We’re only a few weeks into the Trump administration and the president has come out swinging when it comes to both illegal and legal immigration. He’s signed executive orders – one that paves the way for a wall along the United States-Mexico border and another that placed a travel ban on immigrants from certain countries.
In line with Trump’s restrictive policies on immigration into the country, two U.S. senators filed a bill Tuesday that seeks to reduce immigration further.
Sens. Tom Cotton (Arkansas) and David Perdue (Georgia) want to limit the number of immigrants coming into the country.
NPR’s John Burnett says this legislation is a reflection of how Americans are thinking about immigration. It’s a mentality that’s been changing from “Give me your tired, your poor, your huddled masses yearning to breathe free.”
The new legislation would lessen what critics call “chain immigration,” where naturalized citizens sponsor family members to come into the country seeking green cards. It would also cut the number of accepted refugees in half and eliminate the diversity visa lottery, which accepts people from countries with low rates of immigration into the U.S.
“We really want to narrow the gate into the United States,” Burnett says.
But the legislation is merely a reflection of a public rethinking of what immigration means to America, Burnett says.
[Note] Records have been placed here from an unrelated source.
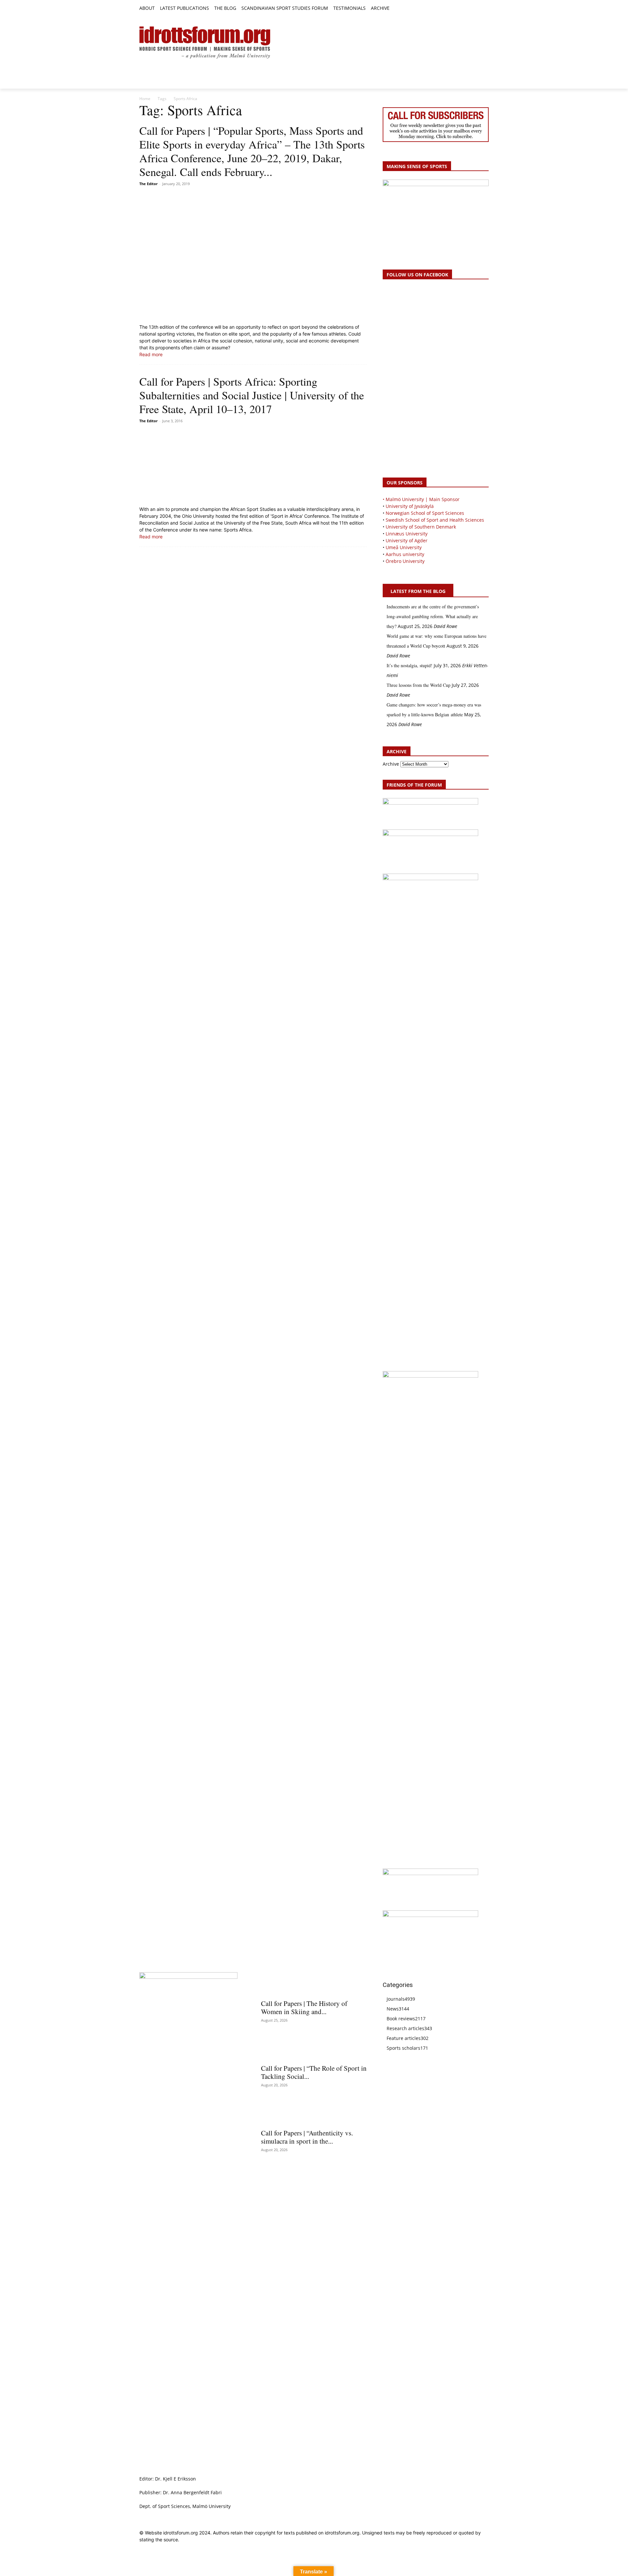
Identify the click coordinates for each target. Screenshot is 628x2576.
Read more (151, 354)
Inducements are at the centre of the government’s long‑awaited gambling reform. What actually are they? (433, 616)
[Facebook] (455, 8)
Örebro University (405, 561)
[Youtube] (485, 8)
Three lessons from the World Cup (418, 685)
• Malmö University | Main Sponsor (421, 499)
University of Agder (406, 540)
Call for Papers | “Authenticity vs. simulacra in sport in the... (307, 2137)
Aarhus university (405, 554)
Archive (391, 764)
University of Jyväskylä (410, 506)
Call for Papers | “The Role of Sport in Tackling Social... (314, 2072)
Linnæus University (406, 534)
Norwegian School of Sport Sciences (425, 513)
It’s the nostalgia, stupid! (409, 665)
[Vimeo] (477, 8)
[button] (397, 8)
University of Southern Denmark (421, 527)
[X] (470, 8)
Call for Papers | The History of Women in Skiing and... (304, 2007)
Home (144, 98)
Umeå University (404, 547)
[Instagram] (462, 8)
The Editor (148, 183)
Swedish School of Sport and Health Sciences (435, 520)
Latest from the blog (418, 591)
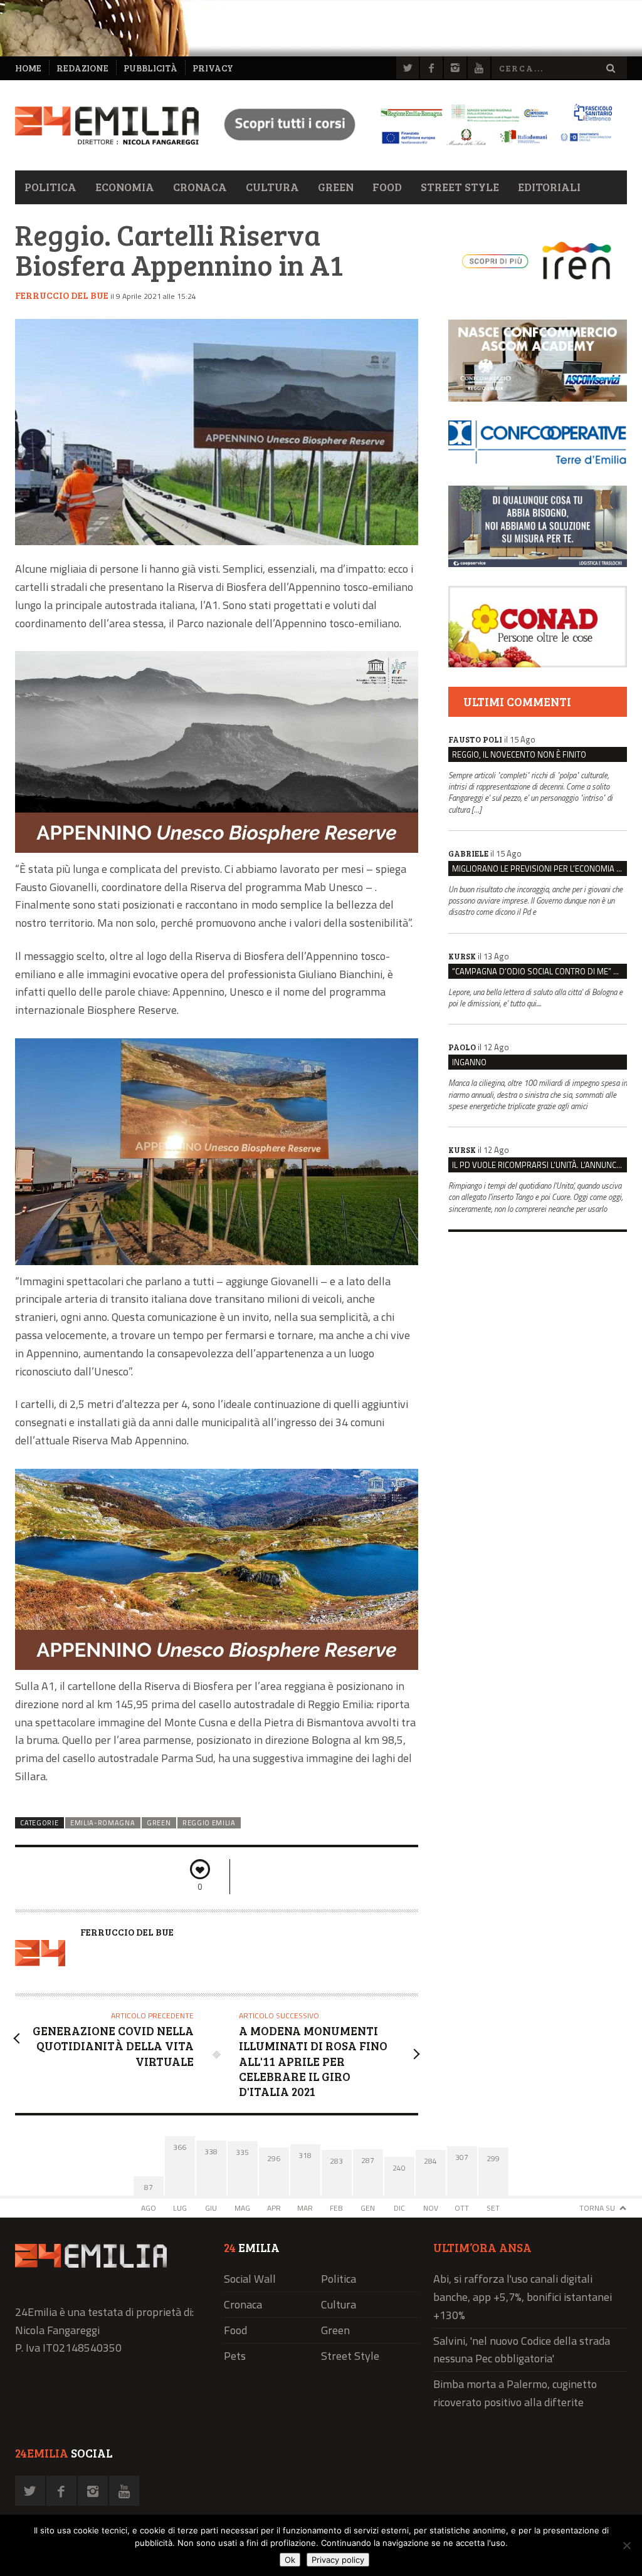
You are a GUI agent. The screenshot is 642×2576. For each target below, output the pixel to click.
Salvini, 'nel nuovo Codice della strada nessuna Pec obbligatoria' (521, 2349)
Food (387, 186)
It’s a sharp turn from the Immigration and Nationality Act of 1965, which opened up U.S. borders to immigrants from Asia and Africa and expanded who is accepted into the country.
“What it is is a direct reflection and a riff off of Trumpism,” he says. “President Trump had immigration front and center in his campaign from beginning to end and in the U.S. Congress they’re saying ‘Now is our moment.’”
Some critics of more lax immigration laws say foreign low-skilled workers are coming into the U.S. and competing with American low-skilled workers – hurting the American workforce.
But just as there are many economic studies that would validate that position, Burnett says, there are a similar number that would say the more immigrants you have, the more vital and creative the American economy is.
Burnett says other criticism points to large numbers of immigrant enclaves within certain states. U.S. Rep. Lamar Smith from Texas (R-San Antonio) has said he is considering sponsoring a companion bill in the House to go along with the bill introduced Tuesday.
“I think when you have so many immigrants being admitted, they tend to cluster together. They tend to maybe be a little bit more slow in learning the English language, to become acculturated, to becoming what we think of as being patriotic Americans,” Smith told Burnett.
Burnett says some of this thinking was the very thing that supporters for Donald Trump may have felt.
“These immigrant enclaves … feel like little outposts of a foreign nation and they don’t feel American,” he says. “People are perturbed by that and that may have fed into some of Trump’s anti-immigrant support.”